» Exercise objective:
Quote, word for word, the line containing "Click Bosnia flag in the 19/3/24 match" and all lines that follow it to the end of the records, with no pictures.

(Pixel coordinate grounding data)
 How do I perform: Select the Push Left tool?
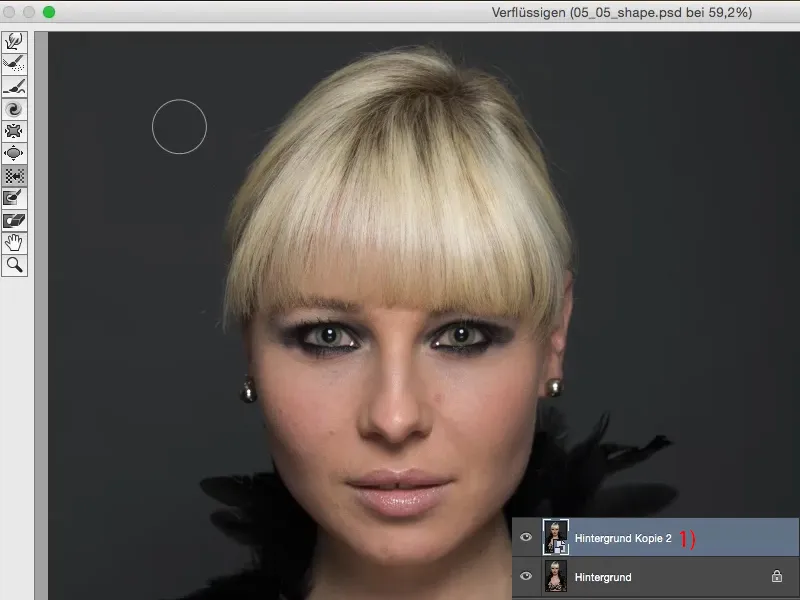click(x=13, y=175)

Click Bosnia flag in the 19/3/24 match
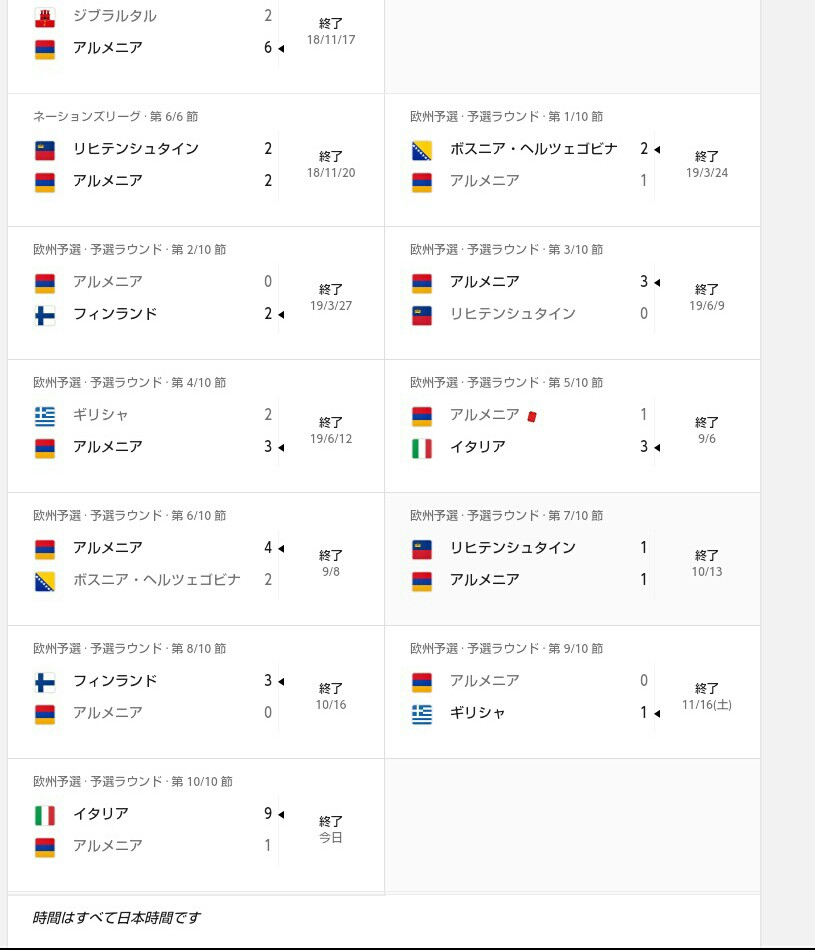pyautogui.click(x=422, y=150)
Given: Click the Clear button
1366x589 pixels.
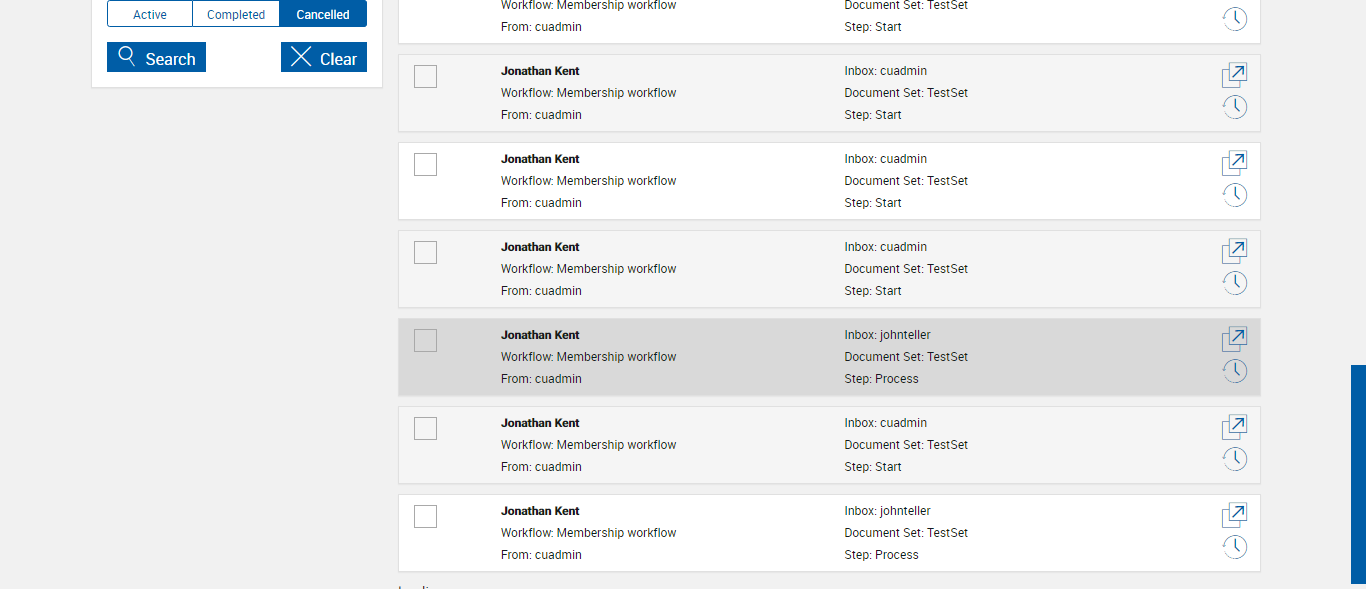Looking at the screenshot, I should 324,58.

» Result of the exercise:
Click Bosnia flag in the 19/3/24 match
pyautogui.click(x=422, y=150)
Given: Click the Clear button
1366x589 pixels.
Looking at the screenshot, I should 324,58.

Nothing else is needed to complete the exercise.